One of my favo(u)rite aspects of summer is working outdoors. No, I don't take my computer outside -- I do (some) outdoor work in what is commonly known as "the real world."

I also go outdoors in winter, but it's more often related to play. My husband does the shoveling and snow-blowing. So when I'm out, it's to go skiing or sledding, to take pictures, or for some other recreative purpose. Like doing nothing.

The summer is different. Waaaay different.

In the summer, we maintain structures, mow grass, deal with trees. (In the winter, we clear downed trees off the driveway, but otherwise, they stay where they are until the snow melts, the sap runs, and we deal with them. Or not.) And by "maintaining structures," I mean -- well, a lot of things. Painting, cleaning, clearing, re-roofing, draining. Lots of verbs.

My point is that unless it's raining, there's always something "productive" to be done outdoors in the summer. And I always remember physical sensations that have faded during the indoor months.

This summer, we've been painting the outside of one of our camps (southern Ontario: cottage, Manitoba: cabin). I've become aware of a host of physical sensations I've forgotten in the ten years since the last paint job. For example: The hand holding the can of paint (even a small can) gets really tired and my thumb goes to sleep. I tend to hold my breath while painting. Painting is a way to do squats while accomplishing something. When I paint, I don't use all the strength in my arm (painting requires a surprising amount of finesse, even when you're coating a wall), so part of what makes me tired is the sensation of holding back. Et cetera.

Other tasks have other moments. You learn a lot about a stretch of grass while mowing it -- walking every inch of it, over and over again. Taking a shop-vac to the rafters of an attic built by your grandfather can connect you to your past in a whole new way -- if your shoulders hurt just from vacuuming, what must his have felt like from lifting and hammering? When I load fireplace lengths into a wheelbarrow to bring back to the splitter in the garage, I'm reminded how solid, how heavy wood is.
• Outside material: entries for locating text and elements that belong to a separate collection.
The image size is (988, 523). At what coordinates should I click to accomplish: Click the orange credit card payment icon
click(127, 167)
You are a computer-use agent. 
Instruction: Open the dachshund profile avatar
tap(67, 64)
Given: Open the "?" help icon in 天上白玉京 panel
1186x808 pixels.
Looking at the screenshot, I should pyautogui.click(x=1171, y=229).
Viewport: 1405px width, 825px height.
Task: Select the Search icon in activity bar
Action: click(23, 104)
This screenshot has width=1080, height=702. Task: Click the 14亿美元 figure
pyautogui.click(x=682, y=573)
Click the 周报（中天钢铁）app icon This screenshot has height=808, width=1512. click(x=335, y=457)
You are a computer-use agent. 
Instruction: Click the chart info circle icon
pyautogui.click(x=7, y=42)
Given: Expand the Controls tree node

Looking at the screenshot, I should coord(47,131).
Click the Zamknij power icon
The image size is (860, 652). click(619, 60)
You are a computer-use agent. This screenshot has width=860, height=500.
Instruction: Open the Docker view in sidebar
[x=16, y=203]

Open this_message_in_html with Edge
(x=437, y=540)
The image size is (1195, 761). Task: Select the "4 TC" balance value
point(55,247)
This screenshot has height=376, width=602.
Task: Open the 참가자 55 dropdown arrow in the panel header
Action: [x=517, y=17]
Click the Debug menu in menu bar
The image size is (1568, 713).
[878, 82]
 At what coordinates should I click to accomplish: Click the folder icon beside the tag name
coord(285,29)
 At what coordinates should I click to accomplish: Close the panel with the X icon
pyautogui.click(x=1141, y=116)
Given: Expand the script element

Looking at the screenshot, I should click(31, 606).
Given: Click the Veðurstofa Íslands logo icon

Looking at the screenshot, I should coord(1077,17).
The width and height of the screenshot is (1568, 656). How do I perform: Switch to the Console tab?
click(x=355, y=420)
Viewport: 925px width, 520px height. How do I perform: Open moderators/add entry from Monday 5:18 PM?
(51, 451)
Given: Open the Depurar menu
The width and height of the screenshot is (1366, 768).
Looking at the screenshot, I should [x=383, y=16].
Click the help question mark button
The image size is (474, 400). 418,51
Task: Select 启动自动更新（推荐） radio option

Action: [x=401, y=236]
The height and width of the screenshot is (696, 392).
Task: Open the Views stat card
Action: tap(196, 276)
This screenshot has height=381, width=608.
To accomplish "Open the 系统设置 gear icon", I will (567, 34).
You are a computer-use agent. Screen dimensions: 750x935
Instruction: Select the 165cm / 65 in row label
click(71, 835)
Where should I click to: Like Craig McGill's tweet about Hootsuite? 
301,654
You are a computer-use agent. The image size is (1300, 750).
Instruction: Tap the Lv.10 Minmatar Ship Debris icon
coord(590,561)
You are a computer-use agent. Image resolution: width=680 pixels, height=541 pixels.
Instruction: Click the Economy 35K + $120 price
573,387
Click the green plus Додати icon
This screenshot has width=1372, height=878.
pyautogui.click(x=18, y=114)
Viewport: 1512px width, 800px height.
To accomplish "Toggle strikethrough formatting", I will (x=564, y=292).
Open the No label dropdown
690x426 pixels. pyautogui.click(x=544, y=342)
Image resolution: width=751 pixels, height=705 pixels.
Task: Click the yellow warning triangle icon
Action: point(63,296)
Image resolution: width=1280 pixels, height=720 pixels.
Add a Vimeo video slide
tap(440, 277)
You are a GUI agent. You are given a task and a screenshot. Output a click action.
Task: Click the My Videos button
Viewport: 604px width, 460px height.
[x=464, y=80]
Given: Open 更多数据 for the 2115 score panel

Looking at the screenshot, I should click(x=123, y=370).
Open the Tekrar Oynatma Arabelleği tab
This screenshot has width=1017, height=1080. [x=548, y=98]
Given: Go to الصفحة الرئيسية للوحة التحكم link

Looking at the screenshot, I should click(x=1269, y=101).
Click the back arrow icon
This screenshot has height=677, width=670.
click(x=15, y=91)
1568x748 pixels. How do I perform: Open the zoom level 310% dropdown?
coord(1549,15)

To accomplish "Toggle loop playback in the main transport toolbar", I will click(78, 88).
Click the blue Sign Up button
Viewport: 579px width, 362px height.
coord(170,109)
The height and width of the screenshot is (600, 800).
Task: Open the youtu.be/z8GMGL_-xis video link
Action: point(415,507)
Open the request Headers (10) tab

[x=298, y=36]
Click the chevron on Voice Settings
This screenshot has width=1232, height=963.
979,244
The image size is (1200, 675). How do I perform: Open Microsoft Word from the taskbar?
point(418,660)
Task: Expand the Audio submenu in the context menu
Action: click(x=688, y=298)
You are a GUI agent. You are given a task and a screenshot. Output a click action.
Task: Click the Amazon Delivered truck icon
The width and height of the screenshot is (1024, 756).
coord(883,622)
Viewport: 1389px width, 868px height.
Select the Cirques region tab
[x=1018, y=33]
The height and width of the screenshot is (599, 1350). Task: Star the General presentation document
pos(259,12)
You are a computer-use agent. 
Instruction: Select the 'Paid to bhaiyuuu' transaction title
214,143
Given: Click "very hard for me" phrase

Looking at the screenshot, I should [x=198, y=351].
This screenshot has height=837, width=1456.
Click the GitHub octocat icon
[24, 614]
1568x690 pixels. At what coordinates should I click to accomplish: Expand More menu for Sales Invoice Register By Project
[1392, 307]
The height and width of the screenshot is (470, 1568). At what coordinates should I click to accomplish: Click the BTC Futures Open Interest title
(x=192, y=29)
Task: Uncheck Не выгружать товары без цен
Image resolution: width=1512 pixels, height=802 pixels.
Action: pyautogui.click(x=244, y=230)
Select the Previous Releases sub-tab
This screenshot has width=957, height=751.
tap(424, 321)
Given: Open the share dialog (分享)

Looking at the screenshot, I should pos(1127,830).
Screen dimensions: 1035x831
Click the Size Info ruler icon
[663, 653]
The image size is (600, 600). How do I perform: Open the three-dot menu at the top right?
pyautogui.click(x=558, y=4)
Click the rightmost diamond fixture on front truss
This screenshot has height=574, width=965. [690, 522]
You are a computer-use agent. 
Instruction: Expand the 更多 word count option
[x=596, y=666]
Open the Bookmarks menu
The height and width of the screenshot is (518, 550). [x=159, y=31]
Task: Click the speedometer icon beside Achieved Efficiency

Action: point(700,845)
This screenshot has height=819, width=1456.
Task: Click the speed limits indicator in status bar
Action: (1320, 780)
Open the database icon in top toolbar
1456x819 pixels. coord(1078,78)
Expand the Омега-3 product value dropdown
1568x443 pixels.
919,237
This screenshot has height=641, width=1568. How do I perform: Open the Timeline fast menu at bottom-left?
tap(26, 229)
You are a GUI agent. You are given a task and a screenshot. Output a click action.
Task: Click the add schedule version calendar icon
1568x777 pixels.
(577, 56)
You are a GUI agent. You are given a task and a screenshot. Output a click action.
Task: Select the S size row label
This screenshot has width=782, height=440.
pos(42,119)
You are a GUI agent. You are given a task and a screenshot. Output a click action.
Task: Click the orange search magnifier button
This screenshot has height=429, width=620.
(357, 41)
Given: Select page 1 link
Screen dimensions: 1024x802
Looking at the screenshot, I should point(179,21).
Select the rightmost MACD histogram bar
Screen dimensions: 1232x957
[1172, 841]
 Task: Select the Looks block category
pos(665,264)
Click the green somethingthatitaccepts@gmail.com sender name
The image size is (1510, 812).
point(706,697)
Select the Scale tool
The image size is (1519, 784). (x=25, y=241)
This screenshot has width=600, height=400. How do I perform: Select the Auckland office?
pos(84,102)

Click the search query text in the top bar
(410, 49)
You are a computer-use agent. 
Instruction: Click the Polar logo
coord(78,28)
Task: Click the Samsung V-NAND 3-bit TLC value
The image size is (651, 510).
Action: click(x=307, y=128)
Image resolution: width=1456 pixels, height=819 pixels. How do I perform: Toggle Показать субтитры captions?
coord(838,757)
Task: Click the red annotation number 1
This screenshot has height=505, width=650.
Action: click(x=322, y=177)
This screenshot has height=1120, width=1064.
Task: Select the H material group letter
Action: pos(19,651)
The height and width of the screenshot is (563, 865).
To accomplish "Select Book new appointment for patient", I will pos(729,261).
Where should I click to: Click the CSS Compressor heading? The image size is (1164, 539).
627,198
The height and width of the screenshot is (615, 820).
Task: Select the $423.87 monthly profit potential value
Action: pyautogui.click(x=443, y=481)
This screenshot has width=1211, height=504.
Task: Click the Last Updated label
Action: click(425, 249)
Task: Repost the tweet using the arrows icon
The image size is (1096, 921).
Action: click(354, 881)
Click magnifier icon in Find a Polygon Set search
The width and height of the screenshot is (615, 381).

I want to remember these sensations when my life turns back inward, as it inevitably will, this winter. In a month or so, I'll re-enter a project in which people work outdoors. The physical fatigue that comes from sawing, splitting, and stacking wood is different from the fatigue of prepping for a class or analyzing story structure. If I can just remember that, really remember it, I have a better chance of getting it onto the page, where a reader can imagine it, too.